We're all sitting in the family room next to the kitchen, and we assemble and reassemble into smaller groups and are having delightful conversations.

Around dessert time, the hostess asks a few of us "Can anyone recommend a light, easy book? My mother would enjoy having some new books to read." I recommend two series by Alexander McCall Smith -- short stories, funny as all get out, and each self-contained enough that you don't have to read the entire book. Those sound satisfactory, and I'm about to turn back to my conversation, when I become aware that L is sitting next to me.

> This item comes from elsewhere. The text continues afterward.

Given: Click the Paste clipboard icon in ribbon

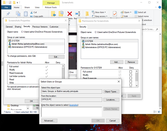Looking at the screenshot, I should click(x=26, y=14).
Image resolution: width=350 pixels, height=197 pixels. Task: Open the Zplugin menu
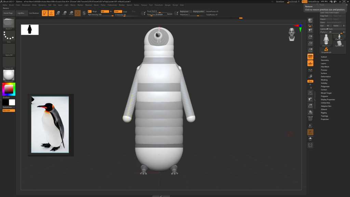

L is, as my friend Mark would say, "Rode hard and put away wet." The inside of her mouth looks like it was designed by Frank Gehry. She has bags under her eyes that are not grey but purple. She's tall, but very lean. And she has straight white hair that looks like it obeys no master, regardless of efforts to tame it.

In her thick German accent, L says that she is a political junkie. She is absolutely addicted to learning about what's happening in the world today. She occasionally reads a book, but only if it dissects a political era or event. She came to this country because she was tired of war and in search of peace. But this is not a peace-loving country, despite what our leaders say. We have been at war ever since she got here. Her staccato delivery makes her sound like she's spitting in anger as she speaks.

She started out in East Germany, and somehow got out to the West. She sold her own blood to survive. She couldn't visit Berlin because she could not even travel through East Germany. She somehow met her husband and told him that she didn't want children. She had three, and not to brag, but she's very proud of all of them, or at least of their accomplishments.

On the day that she brought her first child home, she was exhausted and lying in bed when her husband came in to tell her that President Kennedy was shot. She used to admire him a lot, but now that more is coming out about him, she's disappointed in him.

She goes on for a while, basically telling me without using these words that her heart was broken early and has stayed that way for the rest of her life. She hates popular culture, and doesn't see movies. In fact, it sounds like she does very little that's enjoyable, ever. I am reeling from hearing all this information, feeling some sort of compassion mixed with horror. I will admit, though, that despite a calm outward appearance, a very small part of me is contemplating slitting my wrists just to get away. And now that she's really worked herself up into a lather, she says "So that is why I cannot enjoy your leetle luff stories."

So that's what this is all about. I feel like I've been slapped. I'm confused, too. If I read funny books to help heal my own broken heart, how does that hurt her? She reminds me of a magpie, swooping in and stealing tiny amounts of joy wherever it sparkles.

I suddenly remember that our hostess recently had a knee replaced and that there are some heavy dishes needing to be brought back into the kitchen. I excuse myself and clear off most of the buffet table, and then bring all the dirty dishes over to the sink. The hostess works alongside me putting food away and she and I chat a bit. It is good to spend time with her.

And as I am leaving and saying goodbye to my friend J, I hiss that if she *ever* sees L near me again, she has to promise to rescue me. I will remind her, too, should the occasion ever arise again.